In this way, the individual pockets 5 are opened in succession and the objects situated therein, which are not illustratted in FIG. 1, can be removed accordingly in succession from the individual pockets 5. Here, gradually, the stowage box 17 is filled with the rods 3 and with the web material 4 lying therebetween or at least with parts of the web material. When all the pockets 5 have been emptied, the stowage box, which is guided with lateral rollers 30 in lower guide tracks 27,27', is pushed into the container 1 again, wherein an elastically prestressed detent cam 28 is raised by means of a foot pedal 47 and after pushing into the container 1 is arrested in one of the detent sites 29 on the base 10 of the container 1. The container 1 can then be transported again to a different site, in order to receive objects again in the corresponding pockets, which are then transported again to their destination.

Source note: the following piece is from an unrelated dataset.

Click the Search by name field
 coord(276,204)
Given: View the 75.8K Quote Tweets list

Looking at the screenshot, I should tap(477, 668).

On loading, the process described above runs in the reverse sequence. Firstly, by means of the foot pedal 47 the detent cam 28 is released from the detent site 29 and the sliding carraige 15 is moved out from the container 1 approximately so far that the front holding rod 7 lies approximately in the plane of the front of the container 1, as is illustrated in FIG. 1. The last rod 2 on unloading of the transportation device, which rod 2 is now the first rod of the first pocket 5, can be either still in the position illustrated in FIG. 1 in the holding parts 13 or else at the stopping parts 14, however it could optionally also be stowed in the stowage box 17. The stowage flap 18 opens automatically on drawing out of the sliding carriage 15, as is further described later. Then if necessary the rod 2 is removed from the stowage box and is inserted or pushed into the guide tracks 11, wherein it comes into engagement with the underside of the stopping parts 14 and in so doing these are automatically raised until they drop again, after the rod 2 has passed the stopping parts 14. Expediently, the stopping parts 14 have stops which limit their swivelling movement upwards and downwards, in which of course the swivelling movement is sufficient to allow the rods 2, 3 to pass.

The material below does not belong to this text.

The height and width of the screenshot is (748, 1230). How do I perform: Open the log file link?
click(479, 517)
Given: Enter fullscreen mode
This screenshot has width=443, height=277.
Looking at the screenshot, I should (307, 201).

When the first rod 2 is in the position behind the stop parts 14 or is engaged into the recess of the holding parts 13, the first pocket is opened, because the web material 4 hangs down from the rod 2 and, if this web material is stowed in the stowage box 17, it is drawn out if necessary and placed over the holding rod 7, so that with the formation of the first open pocket, it drops down in a similar manner to the sections L and L1 of the open pocket of FIG. 1. In this state, the respective object, e.g. a sheet metal plate or a body part, can be placed into the pocket 5. Then the next rod 3 is removed from the stowage box 17, is lifted and with its rollers 30 on the end face is suspended over the stop elements 11c in the section 11b of the guides 11, 11'. Then the rod is pushed upwards with its rollers along the obliquely running section 11a of the guide tracks, wherein again the stopping parts 14 are lifted and the preceding rod 2 or 3 is shifted further, whilst the newly placed rod is held behind the stopping parts 14 or engages with the holding parts 13. In this state, the next pocket 5 is free for loading, is loaded accordingly and the next rod is suspended into the section 11b of the guide tracks 11, 11' and so on. On placement of further rods, always a previously already placed rod is freed from the holding parts 13 and is moved further back in the guide tracks 11 11'.
The stowage flap 18 has at its lower end a lever which is angled forwards, with a roller at its free end. These serve to automatically close the stowage flap on introduction of the sliding carriage into the frame 1, because then the roller of this lever enters into engagement with the base edge of the frame or container, is thereby lifted and swivelled about the swivel axis of the stowage flap, wherein the stowage flap 18 which is connected with the lever is likewise swivelled and hence closed. Vice versa, the stowage flap opens automatically due to gravity and the relative arrangement of the stowage flap 18 to its swivel axis, when the sliding carriage is moved out from the container 1 and in so doing the roller of the lever slides downwards over the lower container edge.
In FIG. 2 the holding parts 13 and stopping parts 14 are illustrated again in further detail. In addition, one can see alongside the rollers 30, which run in a guide track 11 bent in a C-shape in cross-section and are thus secured against slipping out from the guide track 11, also spacers or buffers 51 arranged outside the tracks and adjacent thereto, which have a somewhat greater diameter than the rollers 30 and thus prevent a contact of adjacent rollers. As can be seen, the two adjacent stopping parts 14, of which here of course only one is illustrated, are connected with each other by a transverse bar 45, so that it is possible with a simple handle, by raising the transverse bar 45, to lift both stopping parts 14 at the same time. The holding parts 13 are automatically lifted toward the rear on displacement of the rod 3, because the next rod 3 slides on the lower oblique surface of the holding parts 13 and lifts them. Also the stopping parts are automatically lifted when the rods are pushed into the device, however on unloading of the device they must be lifted on the transverse bar 45, in order to be able to draw out the rod 3 forward from the guide tracks 11.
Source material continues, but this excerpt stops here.